• Tasks to carry out
1) In the article on bees and the almond industry, what share of the world's almond supply comes from California's Central Valley?
2) Write a continuation of the article on bees and almond pollination, picking up after its final sentence.
Document passage Start Marker
Annette McGivney, THE GUARDIAN
Bees are essential to the functioning of America’s titanic almond industry – and billions are dying in the process
Dennis Arp was feeling optimistic last summer, which is unusual for a beekeeper these days.
Thanks to a record wet spring, his hundreds of hives, scattered across the central Arizona desert, produced a bounty of honey. Arp would have plenty to sell in stores, but more importantly, the bumper harvest would strengthen his bees for their biggest task of the coming year.
Like most commercial beekeepers in the US, at least half of Arp’s revenue now comes from pollinating almonds. Selling honey is far less lucrative then renting out his colonies to mega-farms in California’s fertile Central Valley, home to 80% of the world’s almond supply.
But as winter approached, with Arp just months away from taking his hives to California, his bees started getting sick. By October, 150 of Arp’s hives had been wiped out by mites, 12% of his inventory in just a few months. “My yard is currently filled with stacks of empty bee boxes that used to contain healthy hives,” he says.
Document passage End Marker
Dataset records Start Marker
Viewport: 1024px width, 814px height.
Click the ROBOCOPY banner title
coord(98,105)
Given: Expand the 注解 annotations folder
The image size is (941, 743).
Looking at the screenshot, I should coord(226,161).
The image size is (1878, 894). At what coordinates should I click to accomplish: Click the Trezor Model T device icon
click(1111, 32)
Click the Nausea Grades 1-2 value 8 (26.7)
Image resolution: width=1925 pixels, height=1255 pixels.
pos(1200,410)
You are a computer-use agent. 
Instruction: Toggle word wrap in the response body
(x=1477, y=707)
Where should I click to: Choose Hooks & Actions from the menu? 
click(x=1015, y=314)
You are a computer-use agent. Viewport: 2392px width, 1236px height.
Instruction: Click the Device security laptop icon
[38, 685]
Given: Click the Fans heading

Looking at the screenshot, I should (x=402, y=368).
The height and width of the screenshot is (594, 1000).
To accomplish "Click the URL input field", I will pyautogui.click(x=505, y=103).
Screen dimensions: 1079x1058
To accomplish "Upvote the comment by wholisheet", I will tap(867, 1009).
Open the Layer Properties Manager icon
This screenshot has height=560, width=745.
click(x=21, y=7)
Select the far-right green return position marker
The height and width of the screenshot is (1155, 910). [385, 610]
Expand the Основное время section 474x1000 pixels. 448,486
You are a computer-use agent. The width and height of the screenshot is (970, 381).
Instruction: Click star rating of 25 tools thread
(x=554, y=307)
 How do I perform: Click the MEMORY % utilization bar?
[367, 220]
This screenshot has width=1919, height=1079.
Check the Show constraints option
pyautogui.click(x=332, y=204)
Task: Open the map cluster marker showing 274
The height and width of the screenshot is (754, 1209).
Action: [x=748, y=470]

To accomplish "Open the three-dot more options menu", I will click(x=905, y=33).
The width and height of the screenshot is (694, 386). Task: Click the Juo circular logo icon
Dataset records End Marker
• Answers to the exercise
1) 80%

2)
This shouldn’t be happening to someone like Arp, a beekeeper with decades of experience. But his story is not unique. Commercial beekeepers who send their hives to the almond farms are seeing their bees die in record numbers, and nothing they do seems to stop the decline.
A recent survey of commercial beekeepers showed that 50 billion bees – more than seven times the world’s human population – were wiped out in a few months during winter 2018-19. This is more than one-third of commercial US bee colonies, the highest number since the annual survey started in the mid-2000s.
Beekeepers attributed the high mortality rate to pesticide exposure, diseases from parasites and habitat loss. However, environmentalists and organic beekeepers maintain that the real culprit is something more systemic: America’s reliance on industrial agriculture methods, especially those used by the almond industry, which demands a large-scale mechanization of one of nature’s most delicate natural processes.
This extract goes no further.